Your instructions:
If a line in the entries contains the string "card", include that line in your answer.

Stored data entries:
* * * * * * *

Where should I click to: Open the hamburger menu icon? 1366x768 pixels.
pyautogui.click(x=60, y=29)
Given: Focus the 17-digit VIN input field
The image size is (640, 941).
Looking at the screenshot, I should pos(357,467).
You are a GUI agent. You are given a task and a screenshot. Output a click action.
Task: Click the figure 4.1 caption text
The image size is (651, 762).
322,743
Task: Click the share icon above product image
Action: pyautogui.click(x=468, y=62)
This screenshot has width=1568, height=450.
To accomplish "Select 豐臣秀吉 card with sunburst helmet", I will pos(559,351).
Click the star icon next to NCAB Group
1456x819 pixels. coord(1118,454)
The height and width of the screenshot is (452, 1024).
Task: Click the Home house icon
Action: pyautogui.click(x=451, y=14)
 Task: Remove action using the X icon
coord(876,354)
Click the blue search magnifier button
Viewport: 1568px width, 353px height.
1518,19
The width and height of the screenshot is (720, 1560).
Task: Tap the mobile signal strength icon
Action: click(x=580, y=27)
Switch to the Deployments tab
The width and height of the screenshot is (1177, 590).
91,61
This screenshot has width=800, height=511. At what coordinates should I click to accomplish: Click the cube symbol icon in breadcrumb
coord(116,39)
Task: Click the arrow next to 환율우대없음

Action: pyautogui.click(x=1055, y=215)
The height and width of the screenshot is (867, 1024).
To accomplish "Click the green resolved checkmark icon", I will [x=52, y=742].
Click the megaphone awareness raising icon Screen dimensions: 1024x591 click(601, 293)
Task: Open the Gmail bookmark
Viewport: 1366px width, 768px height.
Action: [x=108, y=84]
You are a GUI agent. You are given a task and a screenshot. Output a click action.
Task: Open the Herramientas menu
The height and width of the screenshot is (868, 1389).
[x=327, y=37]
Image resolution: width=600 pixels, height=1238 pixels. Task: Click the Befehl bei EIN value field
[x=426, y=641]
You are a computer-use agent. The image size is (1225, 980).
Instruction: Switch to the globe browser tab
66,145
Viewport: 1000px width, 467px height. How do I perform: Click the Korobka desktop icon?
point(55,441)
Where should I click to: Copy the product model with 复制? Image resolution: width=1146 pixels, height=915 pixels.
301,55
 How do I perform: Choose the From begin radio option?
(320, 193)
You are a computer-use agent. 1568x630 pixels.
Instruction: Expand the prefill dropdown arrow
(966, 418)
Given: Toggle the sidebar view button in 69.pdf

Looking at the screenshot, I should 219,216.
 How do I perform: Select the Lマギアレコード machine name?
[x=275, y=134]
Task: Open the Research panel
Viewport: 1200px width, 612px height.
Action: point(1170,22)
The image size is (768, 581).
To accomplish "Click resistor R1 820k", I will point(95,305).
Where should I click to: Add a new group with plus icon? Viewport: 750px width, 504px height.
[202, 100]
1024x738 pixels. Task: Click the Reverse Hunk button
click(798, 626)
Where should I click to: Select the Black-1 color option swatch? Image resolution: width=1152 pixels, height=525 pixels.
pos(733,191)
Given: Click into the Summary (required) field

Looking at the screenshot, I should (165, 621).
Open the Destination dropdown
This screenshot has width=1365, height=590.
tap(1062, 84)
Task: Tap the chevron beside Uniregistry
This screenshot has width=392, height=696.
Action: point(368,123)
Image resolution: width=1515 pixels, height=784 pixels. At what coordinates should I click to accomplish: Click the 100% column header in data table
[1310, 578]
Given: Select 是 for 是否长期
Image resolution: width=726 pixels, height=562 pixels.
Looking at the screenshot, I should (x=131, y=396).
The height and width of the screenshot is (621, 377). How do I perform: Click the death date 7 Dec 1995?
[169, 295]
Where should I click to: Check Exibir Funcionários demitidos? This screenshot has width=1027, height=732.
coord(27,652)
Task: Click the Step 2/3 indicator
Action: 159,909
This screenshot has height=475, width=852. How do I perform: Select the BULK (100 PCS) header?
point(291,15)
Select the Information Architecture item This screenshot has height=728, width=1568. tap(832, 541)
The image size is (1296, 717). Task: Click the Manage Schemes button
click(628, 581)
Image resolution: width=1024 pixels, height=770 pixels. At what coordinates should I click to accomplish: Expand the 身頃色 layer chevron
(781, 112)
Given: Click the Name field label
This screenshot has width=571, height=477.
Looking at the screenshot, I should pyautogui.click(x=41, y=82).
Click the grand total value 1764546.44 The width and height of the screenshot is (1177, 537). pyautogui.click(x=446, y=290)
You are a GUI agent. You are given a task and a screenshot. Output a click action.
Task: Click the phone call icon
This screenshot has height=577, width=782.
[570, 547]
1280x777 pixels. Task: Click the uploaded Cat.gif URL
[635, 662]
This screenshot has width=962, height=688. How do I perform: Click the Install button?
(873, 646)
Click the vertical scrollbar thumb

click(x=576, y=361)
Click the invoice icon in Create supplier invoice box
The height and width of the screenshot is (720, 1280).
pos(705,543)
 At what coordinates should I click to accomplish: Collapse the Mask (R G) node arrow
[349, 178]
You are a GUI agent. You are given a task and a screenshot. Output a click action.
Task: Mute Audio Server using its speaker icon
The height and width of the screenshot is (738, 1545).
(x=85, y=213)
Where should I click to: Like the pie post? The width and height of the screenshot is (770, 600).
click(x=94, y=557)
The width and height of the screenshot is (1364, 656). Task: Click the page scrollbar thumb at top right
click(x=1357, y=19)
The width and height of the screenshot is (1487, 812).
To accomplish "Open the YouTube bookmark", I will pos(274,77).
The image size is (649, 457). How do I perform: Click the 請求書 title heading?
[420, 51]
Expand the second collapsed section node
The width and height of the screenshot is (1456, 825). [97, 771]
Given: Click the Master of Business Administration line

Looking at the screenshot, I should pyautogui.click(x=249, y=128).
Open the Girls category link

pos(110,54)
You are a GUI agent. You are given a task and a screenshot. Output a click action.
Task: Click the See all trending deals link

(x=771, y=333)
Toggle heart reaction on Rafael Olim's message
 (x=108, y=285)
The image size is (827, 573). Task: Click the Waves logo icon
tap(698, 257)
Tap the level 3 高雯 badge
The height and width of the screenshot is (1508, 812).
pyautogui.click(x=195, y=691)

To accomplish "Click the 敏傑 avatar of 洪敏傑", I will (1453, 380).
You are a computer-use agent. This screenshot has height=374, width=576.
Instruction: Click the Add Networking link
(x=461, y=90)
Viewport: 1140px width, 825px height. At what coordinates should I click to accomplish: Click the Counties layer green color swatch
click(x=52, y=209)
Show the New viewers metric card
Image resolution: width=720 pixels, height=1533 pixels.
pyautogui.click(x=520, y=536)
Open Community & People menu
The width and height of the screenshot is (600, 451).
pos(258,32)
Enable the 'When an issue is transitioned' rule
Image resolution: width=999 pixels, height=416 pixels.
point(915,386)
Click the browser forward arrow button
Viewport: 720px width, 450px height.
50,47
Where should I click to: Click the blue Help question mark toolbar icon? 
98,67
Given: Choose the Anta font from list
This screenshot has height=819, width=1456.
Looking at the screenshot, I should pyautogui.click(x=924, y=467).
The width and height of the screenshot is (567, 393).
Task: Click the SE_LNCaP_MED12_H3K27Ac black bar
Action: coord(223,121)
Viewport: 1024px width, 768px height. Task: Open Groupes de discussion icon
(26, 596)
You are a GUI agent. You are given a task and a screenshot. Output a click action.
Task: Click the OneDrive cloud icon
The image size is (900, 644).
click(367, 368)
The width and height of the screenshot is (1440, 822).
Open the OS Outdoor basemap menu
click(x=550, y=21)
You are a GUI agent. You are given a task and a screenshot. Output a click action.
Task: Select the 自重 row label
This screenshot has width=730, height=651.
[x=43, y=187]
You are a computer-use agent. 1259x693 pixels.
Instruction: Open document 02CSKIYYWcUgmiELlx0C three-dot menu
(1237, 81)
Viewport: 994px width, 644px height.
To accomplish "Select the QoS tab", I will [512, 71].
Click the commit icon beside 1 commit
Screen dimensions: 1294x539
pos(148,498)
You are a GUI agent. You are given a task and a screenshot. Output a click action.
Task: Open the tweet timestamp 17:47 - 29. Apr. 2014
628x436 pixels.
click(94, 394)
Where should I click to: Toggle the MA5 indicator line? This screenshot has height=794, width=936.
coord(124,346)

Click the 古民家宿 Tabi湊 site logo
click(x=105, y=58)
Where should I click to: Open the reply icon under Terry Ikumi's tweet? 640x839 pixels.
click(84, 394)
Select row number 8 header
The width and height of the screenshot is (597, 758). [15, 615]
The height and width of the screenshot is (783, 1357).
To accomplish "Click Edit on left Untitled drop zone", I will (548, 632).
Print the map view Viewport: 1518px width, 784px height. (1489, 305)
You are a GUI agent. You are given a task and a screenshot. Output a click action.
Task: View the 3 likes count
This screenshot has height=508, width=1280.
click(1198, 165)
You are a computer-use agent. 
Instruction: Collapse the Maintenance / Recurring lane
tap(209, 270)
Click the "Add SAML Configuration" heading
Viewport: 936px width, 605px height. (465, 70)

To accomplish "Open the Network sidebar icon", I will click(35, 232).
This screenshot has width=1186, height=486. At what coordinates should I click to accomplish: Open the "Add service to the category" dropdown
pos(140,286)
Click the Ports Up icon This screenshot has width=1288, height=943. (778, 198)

* * * * * * *

Output:
To accomplish "Select 豐臣秀吉 card with sunburst helmet", I will pos(559,351).
Show the New viewers metric card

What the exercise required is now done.